The similarities to yesterday keep on coming...  MBS (the "mortgage-backed securities" that most directly affect mortgage rates) pressed further into all-time highs today, almost like a runner in baseball taking a "lead-off."  In this game, MBS are possibly waiting to find out whether or not tomorrow's important jobs data is "a hit."  If it's weaker than expected, and by a significant enough margin to matter, interest could move lower based on their historical tendencies.  In that case, MBS would be well-positioned to steal the next base, thus helping to make the case for a 3.75% best-execution level.  But if the jobs report is stronger than expected, MBS could simply move right back to the safety of their base and wait for the next pitch.  In this case, the "base" would be the 3.875% best-execution rate for cream-of-the-crop 30yr fixed  loans. 

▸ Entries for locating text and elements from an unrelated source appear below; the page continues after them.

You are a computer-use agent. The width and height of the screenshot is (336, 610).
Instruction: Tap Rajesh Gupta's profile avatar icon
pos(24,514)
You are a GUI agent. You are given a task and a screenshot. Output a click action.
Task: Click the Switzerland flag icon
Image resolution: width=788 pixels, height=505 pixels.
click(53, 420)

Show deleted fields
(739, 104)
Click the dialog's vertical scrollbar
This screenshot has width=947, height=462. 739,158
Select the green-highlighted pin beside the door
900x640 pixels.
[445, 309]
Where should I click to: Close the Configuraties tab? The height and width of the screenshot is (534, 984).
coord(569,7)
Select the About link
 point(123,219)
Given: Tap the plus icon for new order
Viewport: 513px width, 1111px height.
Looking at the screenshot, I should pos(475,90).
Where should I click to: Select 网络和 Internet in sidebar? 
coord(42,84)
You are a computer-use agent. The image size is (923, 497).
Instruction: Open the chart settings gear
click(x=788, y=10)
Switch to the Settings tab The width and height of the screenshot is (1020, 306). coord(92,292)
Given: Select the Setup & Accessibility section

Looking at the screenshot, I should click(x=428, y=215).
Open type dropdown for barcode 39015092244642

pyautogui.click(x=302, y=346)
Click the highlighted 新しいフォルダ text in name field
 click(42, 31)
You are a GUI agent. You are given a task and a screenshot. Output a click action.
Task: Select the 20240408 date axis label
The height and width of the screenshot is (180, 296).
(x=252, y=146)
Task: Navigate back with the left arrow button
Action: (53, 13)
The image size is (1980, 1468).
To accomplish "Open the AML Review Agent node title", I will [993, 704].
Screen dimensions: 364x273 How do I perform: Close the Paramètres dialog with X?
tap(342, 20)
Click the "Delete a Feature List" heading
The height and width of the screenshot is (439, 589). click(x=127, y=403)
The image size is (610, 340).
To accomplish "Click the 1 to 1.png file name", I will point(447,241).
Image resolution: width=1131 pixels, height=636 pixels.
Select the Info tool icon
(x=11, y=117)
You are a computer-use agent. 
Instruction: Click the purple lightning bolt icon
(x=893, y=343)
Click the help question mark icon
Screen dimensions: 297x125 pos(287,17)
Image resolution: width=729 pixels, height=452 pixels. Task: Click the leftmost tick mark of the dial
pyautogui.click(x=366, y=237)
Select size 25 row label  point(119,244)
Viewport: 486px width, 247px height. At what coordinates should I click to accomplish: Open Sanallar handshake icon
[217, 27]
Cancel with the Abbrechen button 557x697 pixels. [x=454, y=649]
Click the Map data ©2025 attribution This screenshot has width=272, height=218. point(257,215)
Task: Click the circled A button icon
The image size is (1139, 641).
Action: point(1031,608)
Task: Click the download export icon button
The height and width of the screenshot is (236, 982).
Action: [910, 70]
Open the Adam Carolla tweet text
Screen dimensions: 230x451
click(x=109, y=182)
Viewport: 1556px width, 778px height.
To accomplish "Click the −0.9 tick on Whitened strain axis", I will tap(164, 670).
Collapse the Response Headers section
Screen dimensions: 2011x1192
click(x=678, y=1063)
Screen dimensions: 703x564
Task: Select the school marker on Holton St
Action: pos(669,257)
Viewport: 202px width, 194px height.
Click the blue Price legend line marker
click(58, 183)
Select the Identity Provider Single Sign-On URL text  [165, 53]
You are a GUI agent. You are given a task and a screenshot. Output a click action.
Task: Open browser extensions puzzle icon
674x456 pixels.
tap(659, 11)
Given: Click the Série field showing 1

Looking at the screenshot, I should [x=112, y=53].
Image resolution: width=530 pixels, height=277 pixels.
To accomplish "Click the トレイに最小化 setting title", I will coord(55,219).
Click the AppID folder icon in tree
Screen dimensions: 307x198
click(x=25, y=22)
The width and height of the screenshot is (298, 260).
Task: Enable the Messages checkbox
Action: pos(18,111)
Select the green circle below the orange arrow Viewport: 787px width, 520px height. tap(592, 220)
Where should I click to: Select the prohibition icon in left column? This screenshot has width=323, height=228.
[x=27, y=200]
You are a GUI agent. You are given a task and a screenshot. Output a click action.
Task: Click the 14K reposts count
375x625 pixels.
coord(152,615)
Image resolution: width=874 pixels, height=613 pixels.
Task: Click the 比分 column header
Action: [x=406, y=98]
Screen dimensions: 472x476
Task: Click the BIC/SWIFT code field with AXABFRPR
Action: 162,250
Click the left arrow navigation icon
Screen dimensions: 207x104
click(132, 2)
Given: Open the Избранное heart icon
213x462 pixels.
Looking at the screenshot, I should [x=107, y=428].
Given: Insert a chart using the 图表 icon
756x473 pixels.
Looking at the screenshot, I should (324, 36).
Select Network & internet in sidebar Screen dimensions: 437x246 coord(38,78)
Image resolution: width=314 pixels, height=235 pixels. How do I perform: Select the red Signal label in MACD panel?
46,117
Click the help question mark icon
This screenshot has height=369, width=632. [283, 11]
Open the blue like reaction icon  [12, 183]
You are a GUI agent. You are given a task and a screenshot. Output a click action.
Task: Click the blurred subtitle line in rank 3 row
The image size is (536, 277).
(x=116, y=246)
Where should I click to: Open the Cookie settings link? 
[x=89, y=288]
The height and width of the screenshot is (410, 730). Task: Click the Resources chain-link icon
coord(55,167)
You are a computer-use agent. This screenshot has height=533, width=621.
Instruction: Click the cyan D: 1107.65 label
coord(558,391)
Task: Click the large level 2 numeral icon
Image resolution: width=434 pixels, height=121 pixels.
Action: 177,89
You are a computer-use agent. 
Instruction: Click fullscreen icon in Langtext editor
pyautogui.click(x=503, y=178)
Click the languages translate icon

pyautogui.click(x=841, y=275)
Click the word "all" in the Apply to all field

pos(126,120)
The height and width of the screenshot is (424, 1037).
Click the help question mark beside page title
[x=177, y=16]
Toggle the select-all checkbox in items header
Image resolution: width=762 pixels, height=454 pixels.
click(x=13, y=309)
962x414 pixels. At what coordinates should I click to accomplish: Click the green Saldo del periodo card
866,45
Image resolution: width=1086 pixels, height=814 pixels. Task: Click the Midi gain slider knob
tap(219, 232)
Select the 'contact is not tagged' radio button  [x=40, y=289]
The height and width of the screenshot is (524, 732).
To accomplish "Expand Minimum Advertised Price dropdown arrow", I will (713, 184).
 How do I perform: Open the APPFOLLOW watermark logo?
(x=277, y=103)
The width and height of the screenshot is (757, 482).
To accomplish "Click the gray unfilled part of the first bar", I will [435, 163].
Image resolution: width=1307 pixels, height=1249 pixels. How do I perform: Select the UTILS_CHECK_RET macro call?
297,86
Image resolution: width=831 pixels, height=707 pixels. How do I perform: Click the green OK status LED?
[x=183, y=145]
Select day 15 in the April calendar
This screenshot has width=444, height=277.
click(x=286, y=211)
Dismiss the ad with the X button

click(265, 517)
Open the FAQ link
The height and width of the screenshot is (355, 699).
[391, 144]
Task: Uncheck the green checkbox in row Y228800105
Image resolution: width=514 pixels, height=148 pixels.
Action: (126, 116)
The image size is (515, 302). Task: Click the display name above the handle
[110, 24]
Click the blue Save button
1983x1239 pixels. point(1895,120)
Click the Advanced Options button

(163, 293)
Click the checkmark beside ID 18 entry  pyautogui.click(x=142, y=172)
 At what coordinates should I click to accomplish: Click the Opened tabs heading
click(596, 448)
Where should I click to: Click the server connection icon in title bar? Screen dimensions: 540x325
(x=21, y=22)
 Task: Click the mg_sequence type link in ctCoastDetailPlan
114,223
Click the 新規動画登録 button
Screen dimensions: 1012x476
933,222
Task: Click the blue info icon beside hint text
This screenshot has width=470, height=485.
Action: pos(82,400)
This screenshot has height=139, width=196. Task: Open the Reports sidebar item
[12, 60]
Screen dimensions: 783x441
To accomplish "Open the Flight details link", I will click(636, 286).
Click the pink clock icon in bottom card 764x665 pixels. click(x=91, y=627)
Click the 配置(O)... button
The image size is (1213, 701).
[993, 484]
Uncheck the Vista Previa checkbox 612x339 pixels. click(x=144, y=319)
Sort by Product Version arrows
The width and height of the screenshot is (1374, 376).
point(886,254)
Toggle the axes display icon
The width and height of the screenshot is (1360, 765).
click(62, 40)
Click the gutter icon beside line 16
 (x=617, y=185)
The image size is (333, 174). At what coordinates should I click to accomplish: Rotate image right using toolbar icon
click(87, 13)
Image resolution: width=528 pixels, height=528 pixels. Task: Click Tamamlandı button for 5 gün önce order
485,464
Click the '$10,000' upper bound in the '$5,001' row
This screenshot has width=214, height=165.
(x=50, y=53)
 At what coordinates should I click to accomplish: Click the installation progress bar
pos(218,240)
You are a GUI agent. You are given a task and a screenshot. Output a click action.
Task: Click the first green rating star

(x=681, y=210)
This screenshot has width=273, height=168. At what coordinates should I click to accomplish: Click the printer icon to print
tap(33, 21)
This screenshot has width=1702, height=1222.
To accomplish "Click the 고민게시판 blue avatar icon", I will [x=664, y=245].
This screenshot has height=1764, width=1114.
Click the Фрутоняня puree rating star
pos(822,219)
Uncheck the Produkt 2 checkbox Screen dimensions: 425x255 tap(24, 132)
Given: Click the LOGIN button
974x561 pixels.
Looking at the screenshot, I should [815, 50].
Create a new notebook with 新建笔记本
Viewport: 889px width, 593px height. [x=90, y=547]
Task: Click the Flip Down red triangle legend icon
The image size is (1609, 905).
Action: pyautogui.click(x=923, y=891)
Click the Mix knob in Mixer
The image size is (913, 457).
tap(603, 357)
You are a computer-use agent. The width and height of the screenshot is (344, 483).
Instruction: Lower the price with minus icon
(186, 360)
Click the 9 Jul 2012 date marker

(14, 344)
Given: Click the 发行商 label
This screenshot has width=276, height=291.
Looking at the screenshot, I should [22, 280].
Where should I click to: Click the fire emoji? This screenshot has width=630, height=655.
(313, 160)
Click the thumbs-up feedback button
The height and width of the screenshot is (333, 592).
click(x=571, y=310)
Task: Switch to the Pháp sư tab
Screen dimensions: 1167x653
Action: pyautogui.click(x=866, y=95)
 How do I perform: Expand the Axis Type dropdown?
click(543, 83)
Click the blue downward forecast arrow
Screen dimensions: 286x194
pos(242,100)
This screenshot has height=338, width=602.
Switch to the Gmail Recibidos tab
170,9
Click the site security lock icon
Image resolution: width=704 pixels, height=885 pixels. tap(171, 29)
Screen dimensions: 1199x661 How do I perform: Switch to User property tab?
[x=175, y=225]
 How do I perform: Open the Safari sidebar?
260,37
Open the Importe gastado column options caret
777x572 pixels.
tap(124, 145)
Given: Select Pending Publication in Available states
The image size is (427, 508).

Now, it's important to keep in mind that markets frequently buck historical trends, in essence, acting opposite the expectation.  So that's another possibility for tomorrow, as well as the less-fun-to-imagine chance that MBS get "tagged out" before getting back to base.  It's hard to imagine a runner that has been as strong and consistent as mortgage-rates have recently been, being dealt a major set-back, but it pays to be ready for anything.  To that end, and without any bias toward what might happen tomorrow, few if any savvy market watchers would find fault in locking an interest rate the day before an influential piece of economic data, when MBS have just traded to their all-time highs.  Some folks might prefer a riskier stance in the hopes of a rate-friendly jobs report tomorrow or some other future chance at a lower rate, but if you're inclined to lock and/or have been on a fence, it's about as good a time as we've seen considering the circumstances.

Today's BEST-EXECUTION Rates

  • 30YR FIXED -  3.875% mostly, increasing presence at 3.75%
  • FHA/VA -3.75%
  • 15 YEAR FIXED -  3.25%, some lenders venturing lower, some completely stuck at 3.25%
  • 5 YEAR ARMS -  2.625-3.25% depending on the lender

Ongoing Lock/Float Considerations

  • Rates and costs continue to operate near all time best levels
  • Current levels have experienced increasing resistance in improving much from here
  • There are technical reasons for that as well as fundamental reasons
  • Lenders tend to get busier when rates are in this "high 3's" level and can throttle their inbound volume by raising rates or costs.
  • While we don't necessarily think rates are destined to go higher, given the above facts, there seems to be more risk than reward regarding floating
  • But that will always be the case when rates operating near historic lows
  • (As always, please keep in mind that our talk of Best-Execution always pertains to a completely ideal scenario.  There can be all sorts of reasons that your quoted rate would not be the same as our average rates, and in those cases, assuming you're following along on a day to day basis, simply use the Best-Ex levels we quote as a baseline to track potential movement in your quoted rate).